Sunday, January 20, 2013

"Testament of Mary," by Colm Toibin

I am a great admirer of Colm Toibin’s fiction. I was absorbed by “The Master,” a novel about Henry James, and more recently, have written here about his novel “Brooklyn” (1/28/10) and about his short story collection “The Empty Family” (1/28/11), both wonderful. And I wrote on 12/4/12 about hearing this author interviewed on the radio show “Fresh Air” about his new book, “Testament of Mary” (Scribner, 2012), which I have now read. This, like “The Master,” is a novelized version of a real person’s life; in this case, the subject is Mary, mother of Jesus. This slim book challenges all the traditional portrayals of Mary as “docile, loving, silent, long-suffering, obedient, worshipful,” as the flap copy puts it, and shows her as an ordinary woman caught up in an extraordinary, confusing and frightening story. Toibin’s Mary, the aging Mary many years after Jesus’ death, does not accept the portrayal of her son that is being promulgated by his followers. She does not agree that he is the Son of God; she distrusts his followers who now try to shape his story and to get her to conform to their version of events; and she is regretful and ashamed that she did not stay at the Cross until the end, because she wanted to save herself.
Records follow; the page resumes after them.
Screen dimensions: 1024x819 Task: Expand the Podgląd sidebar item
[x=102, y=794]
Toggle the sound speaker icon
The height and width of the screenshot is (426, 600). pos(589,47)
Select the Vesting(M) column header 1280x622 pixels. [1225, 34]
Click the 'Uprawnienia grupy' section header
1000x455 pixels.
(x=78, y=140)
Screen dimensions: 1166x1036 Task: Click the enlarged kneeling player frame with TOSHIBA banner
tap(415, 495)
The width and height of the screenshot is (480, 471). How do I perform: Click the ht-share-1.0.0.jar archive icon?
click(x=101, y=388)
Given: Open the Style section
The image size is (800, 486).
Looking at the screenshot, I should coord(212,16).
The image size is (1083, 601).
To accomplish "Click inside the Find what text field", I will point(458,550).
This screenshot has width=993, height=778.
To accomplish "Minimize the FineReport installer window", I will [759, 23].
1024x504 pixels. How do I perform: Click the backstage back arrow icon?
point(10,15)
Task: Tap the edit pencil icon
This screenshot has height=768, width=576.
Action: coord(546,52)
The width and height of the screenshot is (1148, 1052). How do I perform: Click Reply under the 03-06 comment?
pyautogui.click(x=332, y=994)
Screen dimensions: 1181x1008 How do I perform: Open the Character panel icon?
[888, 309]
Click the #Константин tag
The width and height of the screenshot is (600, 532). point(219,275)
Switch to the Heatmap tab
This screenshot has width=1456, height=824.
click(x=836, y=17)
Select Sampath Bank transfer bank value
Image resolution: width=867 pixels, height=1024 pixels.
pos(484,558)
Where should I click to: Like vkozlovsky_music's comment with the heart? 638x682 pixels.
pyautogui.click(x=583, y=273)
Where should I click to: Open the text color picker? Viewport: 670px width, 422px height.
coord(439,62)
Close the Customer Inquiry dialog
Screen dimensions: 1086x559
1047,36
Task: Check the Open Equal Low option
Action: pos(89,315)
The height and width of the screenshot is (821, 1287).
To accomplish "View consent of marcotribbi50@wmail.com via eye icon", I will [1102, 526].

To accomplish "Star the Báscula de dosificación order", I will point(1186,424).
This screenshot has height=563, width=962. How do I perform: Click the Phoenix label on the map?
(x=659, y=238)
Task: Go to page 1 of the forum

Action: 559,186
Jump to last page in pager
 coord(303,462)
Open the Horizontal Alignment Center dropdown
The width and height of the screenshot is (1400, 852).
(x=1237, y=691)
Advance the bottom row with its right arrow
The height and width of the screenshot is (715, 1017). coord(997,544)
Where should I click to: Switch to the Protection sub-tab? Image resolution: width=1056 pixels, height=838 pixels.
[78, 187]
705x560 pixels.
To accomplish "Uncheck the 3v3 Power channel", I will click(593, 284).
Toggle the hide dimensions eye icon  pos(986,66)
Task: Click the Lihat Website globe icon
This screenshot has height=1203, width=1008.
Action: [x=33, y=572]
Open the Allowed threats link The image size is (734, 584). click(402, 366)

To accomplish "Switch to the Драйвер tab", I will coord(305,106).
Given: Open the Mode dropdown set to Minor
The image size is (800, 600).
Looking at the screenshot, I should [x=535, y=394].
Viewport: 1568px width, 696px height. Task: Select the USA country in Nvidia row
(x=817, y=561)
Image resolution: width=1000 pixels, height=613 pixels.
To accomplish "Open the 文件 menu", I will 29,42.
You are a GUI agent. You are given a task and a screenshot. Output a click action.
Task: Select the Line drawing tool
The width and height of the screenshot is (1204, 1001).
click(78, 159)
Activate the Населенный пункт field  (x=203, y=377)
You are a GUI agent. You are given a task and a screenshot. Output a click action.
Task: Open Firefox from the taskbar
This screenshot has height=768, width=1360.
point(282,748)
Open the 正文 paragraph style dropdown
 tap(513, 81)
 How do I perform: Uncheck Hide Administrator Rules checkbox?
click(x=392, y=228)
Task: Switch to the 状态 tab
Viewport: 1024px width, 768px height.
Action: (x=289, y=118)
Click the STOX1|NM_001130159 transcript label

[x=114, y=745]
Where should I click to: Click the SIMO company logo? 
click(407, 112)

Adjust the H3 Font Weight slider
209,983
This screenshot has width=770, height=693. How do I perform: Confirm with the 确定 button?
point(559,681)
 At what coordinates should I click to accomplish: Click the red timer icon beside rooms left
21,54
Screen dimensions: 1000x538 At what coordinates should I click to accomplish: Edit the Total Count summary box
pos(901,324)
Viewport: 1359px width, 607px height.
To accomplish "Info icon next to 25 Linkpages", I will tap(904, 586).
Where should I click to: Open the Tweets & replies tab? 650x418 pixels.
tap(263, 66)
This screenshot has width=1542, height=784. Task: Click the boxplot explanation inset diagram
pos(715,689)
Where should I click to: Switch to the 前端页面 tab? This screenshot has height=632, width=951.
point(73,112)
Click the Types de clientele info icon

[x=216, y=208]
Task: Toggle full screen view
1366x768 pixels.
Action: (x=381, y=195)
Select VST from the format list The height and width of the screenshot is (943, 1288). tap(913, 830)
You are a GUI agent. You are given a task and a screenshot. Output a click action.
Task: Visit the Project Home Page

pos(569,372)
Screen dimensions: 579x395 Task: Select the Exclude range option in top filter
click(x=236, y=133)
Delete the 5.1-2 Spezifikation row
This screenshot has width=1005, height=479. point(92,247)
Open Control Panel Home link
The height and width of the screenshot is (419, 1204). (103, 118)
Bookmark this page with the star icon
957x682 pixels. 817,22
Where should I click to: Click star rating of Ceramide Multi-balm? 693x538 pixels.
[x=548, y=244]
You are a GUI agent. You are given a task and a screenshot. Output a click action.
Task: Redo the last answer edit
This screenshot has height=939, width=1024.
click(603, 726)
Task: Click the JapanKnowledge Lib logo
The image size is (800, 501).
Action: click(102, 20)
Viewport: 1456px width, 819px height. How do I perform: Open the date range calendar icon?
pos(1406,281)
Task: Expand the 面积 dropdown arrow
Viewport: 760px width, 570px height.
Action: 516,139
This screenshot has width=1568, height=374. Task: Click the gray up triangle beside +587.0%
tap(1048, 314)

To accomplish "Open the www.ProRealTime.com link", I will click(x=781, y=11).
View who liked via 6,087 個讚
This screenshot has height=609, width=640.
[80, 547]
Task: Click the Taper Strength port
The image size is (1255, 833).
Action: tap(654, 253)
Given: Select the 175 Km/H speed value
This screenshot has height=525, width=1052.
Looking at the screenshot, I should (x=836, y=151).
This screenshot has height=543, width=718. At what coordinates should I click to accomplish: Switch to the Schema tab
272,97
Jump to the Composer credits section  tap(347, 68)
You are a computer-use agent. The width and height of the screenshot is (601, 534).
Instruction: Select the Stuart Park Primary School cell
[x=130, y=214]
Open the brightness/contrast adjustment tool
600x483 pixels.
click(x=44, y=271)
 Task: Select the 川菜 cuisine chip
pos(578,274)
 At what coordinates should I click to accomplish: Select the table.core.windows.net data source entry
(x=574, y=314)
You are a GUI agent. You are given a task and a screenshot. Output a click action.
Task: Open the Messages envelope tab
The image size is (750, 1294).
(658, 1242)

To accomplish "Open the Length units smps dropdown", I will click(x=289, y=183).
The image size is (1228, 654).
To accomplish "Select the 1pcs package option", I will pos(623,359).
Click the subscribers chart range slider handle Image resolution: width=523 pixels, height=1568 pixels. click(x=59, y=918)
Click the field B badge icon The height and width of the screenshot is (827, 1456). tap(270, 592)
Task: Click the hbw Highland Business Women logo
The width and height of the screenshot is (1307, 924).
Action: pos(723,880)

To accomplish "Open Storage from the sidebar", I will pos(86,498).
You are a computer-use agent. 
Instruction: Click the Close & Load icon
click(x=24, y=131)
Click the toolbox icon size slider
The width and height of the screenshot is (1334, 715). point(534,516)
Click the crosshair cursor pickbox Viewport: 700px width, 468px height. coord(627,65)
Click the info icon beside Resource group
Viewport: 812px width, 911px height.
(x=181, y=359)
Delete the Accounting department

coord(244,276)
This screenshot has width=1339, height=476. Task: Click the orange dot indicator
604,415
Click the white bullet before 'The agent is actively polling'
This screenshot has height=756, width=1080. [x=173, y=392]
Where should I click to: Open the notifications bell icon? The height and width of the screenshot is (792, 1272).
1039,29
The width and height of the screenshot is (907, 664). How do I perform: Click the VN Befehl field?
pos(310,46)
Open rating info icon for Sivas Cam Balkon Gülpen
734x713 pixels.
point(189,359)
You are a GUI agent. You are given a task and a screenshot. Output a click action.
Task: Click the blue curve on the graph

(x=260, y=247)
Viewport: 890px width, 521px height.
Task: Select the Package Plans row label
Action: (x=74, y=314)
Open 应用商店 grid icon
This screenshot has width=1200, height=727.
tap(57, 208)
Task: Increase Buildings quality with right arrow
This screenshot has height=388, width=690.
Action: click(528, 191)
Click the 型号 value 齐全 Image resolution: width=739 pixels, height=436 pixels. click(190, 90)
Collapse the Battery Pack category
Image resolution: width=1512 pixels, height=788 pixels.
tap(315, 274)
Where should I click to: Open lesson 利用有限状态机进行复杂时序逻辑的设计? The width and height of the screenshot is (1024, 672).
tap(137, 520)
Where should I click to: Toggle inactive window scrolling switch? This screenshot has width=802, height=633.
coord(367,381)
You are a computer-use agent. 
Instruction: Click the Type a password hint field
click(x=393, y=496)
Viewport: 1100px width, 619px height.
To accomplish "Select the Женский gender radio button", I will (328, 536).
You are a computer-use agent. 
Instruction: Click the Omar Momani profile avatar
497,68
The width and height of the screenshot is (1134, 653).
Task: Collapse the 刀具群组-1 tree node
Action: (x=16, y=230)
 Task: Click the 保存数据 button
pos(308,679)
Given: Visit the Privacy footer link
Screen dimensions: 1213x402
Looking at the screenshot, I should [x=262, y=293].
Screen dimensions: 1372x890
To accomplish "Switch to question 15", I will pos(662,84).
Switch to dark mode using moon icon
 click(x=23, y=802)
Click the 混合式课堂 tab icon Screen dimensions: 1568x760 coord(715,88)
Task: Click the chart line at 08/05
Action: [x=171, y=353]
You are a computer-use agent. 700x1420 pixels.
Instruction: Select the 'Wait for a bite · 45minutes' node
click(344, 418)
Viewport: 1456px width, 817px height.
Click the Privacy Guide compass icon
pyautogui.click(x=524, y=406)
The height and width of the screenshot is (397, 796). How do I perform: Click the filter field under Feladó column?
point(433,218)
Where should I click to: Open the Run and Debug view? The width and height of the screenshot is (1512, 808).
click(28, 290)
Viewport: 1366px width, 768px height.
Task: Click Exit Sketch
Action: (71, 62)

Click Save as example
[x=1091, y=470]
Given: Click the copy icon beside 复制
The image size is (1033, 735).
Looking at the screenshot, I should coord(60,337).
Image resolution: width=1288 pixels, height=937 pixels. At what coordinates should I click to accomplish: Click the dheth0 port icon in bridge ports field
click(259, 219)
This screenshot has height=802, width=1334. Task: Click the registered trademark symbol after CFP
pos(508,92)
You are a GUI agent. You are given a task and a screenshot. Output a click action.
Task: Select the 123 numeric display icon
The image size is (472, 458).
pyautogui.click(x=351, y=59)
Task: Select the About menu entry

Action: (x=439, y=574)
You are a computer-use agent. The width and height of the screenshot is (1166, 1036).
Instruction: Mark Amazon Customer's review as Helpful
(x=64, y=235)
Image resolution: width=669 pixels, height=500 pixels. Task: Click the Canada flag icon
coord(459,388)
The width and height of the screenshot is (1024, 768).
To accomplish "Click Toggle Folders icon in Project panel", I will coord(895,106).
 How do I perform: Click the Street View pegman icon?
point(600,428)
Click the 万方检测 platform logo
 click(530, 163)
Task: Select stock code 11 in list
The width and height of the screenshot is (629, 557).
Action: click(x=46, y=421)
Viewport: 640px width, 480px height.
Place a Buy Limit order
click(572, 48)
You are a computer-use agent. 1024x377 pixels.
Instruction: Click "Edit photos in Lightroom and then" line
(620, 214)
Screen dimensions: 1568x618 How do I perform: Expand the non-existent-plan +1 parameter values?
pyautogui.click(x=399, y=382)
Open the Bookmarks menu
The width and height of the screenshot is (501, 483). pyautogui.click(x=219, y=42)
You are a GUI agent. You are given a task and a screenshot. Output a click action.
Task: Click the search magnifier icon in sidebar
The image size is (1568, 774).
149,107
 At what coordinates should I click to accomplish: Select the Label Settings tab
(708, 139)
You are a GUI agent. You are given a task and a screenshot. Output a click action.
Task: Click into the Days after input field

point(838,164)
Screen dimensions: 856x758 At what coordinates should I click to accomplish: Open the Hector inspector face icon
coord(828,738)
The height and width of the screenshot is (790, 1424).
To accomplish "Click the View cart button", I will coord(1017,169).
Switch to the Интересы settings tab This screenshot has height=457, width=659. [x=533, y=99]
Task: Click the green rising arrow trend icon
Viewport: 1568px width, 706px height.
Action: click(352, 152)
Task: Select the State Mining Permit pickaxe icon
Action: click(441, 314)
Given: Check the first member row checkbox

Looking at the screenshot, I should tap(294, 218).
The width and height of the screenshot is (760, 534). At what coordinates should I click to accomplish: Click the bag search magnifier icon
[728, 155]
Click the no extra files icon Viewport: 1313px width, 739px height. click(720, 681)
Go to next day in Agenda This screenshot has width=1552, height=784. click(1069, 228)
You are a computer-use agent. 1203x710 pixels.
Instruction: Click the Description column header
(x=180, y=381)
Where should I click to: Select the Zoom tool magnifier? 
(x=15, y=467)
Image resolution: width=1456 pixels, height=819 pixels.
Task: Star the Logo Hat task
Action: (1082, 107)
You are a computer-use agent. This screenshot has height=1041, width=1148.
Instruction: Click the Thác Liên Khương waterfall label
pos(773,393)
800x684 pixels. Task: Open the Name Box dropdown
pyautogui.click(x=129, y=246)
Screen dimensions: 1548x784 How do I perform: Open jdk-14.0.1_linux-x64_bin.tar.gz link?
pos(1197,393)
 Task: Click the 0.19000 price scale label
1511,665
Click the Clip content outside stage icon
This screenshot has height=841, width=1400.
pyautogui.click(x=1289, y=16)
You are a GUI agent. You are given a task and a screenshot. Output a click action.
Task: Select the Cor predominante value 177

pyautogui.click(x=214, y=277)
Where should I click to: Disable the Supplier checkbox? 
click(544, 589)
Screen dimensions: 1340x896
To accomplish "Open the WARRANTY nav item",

This is a dark, sad version of the New Testament stories, the ones that Christians and others raised in Christian-influenced societies base their historical and religious beliefs on still today. But it is a very human one, one that makes readers consider that events were perhaps not as straightforward as they are portrayed in the Bible. I imagine we will never know exactly how the events of Jesus’ life really happened, but Toibin’s book pushes us to imagine a wider range of possibilities.